= Mag-Thor =

Mag-Thor is the common name for a range of magnesium (Mg) alloys containing thorium (Th) that are used in aerospace engineering.

==Alloys==
These alloys commonly contain manganese and zinc, but there are other combinations known. Some common alloys are named HK31, HM21, HM31, HZ32, ZH42, ZH62; where the "H" indicates that the alloy contains thorium. Magnesium alloy names are often given by two letters following by two numbers. The two letters indicate the main elements present in the alloy where A = aluminum, Z = zinc, M = manganese, S = silicon, etc. the numbers tell percentage compositions of the two elements. So, AZ31 would indicate that there is 3% aluminum and 1% zinc in the alloy.

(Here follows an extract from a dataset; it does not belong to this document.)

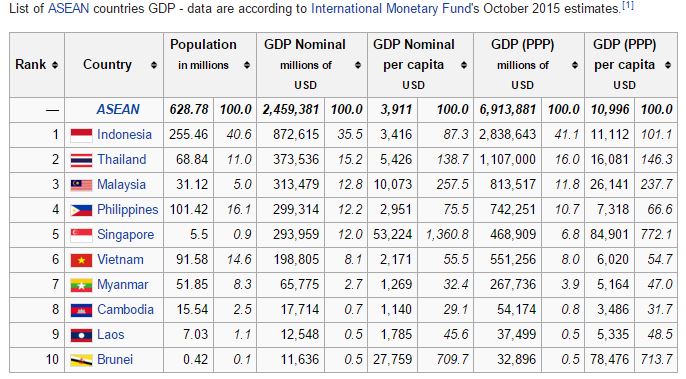Click the Malaysia flag icon
686x379 pixels.
(81, 185)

Magnesium-thorium alloys have been used in several military applications, particularly in missile construction. The most noted example of this is the ramjet components in the CIM-10 Bomarc missile and Lockheed D-21 drone, which implemented thoriated magnesium in their engine construction. This is due to thoriated magnesium alloys being lightweight, having high strength, and creep resistance up to 350 °C. But, these alloys are no longer used due to radiation concerns involving thorium's radioactivity. This has resulted in several missiles being removed from public display. Similarly, the structure of the Equipment and Retro-Rocket Modules of the NASA's Gemini spacecraft (the white-painted portions) were made of thoriated magnesium for their strength-to-weight ratio and thermal properties. These were not part of the inhabited cabin, though the radiator tubing, whose silicone coolant flowed through the cabin, was also made of the same material. All examples burned up in the atmosphere upon reentry.

Another concern for the thoriated magnesium alloys is the low melting point and rapid oxidation of the metal, which presents a flash fire risk during production. Additionally, thorium-free magnesium alloys have been developed that exhibit similar characteristics to mag-thor, causing currently used magnesium-thorium alloys to be cycled out of use.